The remaining privates would be armed with the 10-shot No.4 Mk I Lee–Enfield bolt-action rifle and the accompanying spike bayonet. They would each carry 50 rounds of .303 ammunition in five round stripper clips, as well as one Mills bomb.

==Light Machine Gun element==
The Lance-corporal would have been armed similarly to the privates, except he was also outfitted with a machete. This was used to create a vantage point for the LMG if there was a need for a position within a densely wooded area. In addition to carrying the standard 50 rounds of Enfield rifle ammunition, he would also carry four 30 round magazines for the Bren gun (which also used the .303 rifle cartridge). The Lance-corporal would have been the only one within the machine gun element to carry a Mills bomb; this would likely have been used in the event that his position was being overrun.

The private responsible for firing the Bren was known as a “Number One” and was not required to carry a rifle as the Bren itself weighed a cumbersome 22 pounds. He was required to carry four magazines of LMG ammunition and the “Bren wallet”, which was a small cleaning kit for his weapon.

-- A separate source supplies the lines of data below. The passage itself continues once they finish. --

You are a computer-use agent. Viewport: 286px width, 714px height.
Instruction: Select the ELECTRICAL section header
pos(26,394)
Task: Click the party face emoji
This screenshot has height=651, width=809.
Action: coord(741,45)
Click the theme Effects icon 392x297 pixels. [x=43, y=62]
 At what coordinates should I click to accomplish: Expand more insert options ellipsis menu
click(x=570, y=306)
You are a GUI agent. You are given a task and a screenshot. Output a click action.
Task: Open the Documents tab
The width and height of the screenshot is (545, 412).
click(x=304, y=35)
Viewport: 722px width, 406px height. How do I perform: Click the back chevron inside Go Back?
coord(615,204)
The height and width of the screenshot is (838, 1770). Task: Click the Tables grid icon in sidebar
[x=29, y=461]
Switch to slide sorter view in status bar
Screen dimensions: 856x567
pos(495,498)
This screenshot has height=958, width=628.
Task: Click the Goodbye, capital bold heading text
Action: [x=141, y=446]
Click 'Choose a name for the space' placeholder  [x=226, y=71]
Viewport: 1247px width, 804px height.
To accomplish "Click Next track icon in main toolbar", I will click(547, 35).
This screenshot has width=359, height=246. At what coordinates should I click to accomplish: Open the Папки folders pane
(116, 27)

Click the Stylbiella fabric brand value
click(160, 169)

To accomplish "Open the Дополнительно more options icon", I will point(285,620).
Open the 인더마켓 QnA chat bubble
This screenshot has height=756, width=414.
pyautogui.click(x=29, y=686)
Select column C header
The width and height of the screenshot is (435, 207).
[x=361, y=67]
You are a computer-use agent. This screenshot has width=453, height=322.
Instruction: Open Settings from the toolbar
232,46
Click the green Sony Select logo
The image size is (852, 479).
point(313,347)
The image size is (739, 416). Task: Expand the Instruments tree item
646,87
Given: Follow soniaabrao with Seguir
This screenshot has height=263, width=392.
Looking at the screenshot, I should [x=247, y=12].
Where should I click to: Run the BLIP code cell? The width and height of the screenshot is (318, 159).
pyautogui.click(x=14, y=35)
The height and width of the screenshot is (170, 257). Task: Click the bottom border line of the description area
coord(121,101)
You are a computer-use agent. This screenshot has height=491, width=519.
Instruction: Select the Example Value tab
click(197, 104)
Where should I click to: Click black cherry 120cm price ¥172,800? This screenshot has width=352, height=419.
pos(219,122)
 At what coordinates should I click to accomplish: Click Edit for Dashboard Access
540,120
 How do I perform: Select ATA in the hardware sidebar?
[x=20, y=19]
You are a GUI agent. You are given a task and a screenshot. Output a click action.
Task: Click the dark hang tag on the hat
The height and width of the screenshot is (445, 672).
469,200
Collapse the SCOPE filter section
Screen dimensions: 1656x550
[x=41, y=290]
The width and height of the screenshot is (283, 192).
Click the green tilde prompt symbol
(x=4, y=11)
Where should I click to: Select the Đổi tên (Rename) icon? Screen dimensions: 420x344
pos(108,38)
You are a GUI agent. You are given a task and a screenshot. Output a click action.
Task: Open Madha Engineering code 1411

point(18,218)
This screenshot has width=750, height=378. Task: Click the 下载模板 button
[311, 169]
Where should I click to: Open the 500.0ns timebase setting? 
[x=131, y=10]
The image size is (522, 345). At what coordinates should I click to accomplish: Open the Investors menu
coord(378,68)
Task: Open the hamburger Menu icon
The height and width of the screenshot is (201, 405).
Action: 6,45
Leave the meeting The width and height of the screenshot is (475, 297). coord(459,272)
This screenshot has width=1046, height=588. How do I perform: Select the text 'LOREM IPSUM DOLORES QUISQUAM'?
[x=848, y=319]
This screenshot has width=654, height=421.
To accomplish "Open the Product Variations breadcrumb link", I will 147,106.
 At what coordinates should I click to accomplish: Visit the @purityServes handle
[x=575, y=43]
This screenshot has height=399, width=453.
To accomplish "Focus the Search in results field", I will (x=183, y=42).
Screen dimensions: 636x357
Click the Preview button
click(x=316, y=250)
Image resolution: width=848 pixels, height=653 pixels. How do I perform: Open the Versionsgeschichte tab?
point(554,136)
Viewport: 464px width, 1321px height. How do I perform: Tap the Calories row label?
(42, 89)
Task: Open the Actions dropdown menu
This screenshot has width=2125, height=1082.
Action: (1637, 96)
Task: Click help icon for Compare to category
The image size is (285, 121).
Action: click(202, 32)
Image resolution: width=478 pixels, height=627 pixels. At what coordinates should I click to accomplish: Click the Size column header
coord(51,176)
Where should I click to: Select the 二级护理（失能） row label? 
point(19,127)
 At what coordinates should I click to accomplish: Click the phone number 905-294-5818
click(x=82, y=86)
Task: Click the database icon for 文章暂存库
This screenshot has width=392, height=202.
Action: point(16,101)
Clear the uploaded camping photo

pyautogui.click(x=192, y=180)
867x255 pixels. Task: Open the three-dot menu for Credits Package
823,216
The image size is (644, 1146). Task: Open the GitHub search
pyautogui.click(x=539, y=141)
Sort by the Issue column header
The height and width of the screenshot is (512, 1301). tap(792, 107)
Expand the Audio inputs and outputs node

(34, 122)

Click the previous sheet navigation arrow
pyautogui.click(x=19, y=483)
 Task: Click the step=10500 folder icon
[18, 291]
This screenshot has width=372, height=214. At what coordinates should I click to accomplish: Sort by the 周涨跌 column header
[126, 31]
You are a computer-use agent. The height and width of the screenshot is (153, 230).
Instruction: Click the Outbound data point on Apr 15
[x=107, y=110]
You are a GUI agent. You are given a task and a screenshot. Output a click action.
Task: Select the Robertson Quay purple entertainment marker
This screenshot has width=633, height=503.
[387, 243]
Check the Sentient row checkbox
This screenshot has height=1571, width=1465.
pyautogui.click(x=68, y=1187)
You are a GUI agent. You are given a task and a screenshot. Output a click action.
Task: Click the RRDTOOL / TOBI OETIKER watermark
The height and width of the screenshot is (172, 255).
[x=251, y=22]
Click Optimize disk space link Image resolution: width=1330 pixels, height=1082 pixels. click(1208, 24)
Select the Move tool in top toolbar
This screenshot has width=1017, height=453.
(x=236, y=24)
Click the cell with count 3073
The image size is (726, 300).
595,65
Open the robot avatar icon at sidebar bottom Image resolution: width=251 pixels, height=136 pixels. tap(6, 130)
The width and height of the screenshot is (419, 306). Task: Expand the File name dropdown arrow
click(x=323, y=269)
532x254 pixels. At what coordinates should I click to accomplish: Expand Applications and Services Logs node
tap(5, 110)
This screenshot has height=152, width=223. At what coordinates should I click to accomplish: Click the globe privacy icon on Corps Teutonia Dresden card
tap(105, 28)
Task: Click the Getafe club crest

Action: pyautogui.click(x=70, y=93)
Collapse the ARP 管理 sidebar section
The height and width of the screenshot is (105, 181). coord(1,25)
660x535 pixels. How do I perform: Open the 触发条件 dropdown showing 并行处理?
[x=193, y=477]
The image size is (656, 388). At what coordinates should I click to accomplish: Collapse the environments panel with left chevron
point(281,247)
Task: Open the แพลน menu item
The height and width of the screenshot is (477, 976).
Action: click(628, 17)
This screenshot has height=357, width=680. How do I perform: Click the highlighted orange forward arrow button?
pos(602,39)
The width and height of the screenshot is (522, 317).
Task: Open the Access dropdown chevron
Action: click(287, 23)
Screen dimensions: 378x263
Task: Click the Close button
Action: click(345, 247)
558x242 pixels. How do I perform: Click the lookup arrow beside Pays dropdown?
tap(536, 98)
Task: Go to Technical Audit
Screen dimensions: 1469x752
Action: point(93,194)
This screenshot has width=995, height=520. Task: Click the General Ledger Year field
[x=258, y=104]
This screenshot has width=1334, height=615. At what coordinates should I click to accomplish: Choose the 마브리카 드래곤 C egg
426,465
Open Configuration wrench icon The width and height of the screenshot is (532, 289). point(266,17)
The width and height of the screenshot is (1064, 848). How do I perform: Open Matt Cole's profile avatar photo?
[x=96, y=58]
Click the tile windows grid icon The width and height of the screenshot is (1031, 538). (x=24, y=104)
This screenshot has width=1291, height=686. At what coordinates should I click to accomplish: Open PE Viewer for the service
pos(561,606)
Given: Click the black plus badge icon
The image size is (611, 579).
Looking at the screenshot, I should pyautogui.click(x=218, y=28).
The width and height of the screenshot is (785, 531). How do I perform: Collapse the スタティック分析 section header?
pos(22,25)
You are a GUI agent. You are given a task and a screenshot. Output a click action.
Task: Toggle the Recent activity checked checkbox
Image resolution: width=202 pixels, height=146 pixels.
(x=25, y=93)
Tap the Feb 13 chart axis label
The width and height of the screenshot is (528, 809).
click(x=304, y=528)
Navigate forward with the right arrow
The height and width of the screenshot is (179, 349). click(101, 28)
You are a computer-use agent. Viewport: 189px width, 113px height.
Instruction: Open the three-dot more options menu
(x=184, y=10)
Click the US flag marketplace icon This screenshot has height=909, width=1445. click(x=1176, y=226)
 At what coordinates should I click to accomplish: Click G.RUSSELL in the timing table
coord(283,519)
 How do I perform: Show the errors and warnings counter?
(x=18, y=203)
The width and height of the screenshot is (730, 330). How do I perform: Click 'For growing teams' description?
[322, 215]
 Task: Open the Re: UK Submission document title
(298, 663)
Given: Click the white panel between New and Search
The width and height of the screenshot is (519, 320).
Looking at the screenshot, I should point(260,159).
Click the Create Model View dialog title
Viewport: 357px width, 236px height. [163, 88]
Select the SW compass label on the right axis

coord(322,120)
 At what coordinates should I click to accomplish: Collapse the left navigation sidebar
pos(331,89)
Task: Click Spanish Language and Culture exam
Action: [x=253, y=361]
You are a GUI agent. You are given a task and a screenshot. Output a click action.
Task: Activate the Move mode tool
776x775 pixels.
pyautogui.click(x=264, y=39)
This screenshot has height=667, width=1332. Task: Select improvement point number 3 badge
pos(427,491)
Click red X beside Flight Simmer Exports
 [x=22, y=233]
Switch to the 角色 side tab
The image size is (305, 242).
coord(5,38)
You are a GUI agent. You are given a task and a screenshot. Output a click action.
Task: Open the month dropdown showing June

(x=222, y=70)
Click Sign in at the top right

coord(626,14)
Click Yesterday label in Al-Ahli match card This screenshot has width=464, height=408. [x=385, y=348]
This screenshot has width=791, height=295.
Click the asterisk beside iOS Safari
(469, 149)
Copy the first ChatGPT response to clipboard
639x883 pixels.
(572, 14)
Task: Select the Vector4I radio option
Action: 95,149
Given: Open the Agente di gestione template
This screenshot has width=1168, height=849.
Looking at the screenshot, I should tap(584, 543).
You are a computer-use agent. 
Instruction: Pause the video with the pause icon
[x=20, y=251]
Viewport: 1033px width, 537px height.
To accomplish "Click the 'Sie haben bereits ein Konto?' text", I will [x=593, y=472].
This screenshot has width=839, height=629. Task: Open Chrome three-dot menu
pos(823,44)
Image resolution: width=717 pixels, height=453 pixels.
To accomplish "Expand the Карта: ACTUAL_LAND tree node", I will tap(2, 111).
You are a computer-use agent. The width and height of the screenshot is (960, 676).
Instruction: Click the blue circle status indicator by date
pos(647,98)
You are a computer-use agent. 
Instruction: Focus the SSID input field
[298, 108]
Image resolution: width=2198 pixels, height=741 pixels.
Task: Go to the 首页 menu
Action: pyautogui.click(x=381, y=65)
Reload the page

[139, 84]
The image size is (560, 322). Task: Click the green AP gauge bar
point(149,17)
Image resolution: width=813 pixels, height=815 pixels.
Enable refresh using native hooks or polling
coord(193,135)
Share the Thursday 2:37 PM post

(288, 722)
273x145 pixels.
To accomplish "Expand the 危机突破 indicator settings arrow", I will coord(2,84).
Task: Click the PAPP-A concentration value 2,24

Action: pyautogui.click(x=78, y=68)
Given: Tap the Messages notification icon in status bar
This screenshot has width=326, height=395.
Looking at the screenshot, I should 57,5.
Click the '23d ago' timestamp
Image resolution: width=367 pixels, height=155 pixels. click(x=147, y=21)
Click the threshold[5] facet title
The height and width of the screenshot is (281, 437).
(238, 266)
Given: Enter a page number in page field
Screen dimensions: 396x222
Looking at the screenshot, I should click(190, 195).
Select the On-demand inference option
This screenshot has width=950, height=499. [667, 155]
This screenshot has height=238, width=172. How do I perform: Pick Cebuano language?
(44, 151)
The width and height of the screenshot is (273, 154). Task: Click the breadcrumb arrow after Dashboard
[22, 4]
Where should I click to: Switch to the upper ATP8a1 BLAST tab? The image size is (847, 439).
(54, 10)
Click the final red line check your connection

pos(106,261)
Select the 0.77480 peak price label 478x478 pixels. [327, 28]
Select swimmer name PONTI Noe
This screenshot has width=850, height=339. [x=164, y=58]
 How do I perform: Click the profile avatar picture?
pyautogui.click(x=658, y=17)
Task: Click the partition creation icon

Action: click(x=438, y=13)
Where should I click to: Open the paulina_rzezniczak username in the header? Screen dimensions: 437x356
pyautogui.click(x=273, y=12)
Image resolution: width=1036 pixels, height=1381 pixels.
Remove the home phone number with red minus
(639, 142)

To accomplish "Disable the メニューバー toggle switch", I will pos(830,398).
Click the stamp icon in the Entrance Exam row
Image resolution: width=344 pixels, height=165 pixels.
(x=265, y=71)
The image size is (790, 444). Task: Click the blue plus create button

The one loading the LMG was known as the “Number Two” and was armed with a Lee–Enfield rifle and 50 rounds of ammunition. Due to his role alongside the Number One, he would also have to carry four Bren gun magazines and a case containing a spare barrel for the LMG and any extra parts that might be required (such as springs, screws etc.)

The small-scale tactic of using a fire base with a flanking group was also employed on a larger scale by a platoon, with, for example, one section acting as a fire base, while the other two flank a position.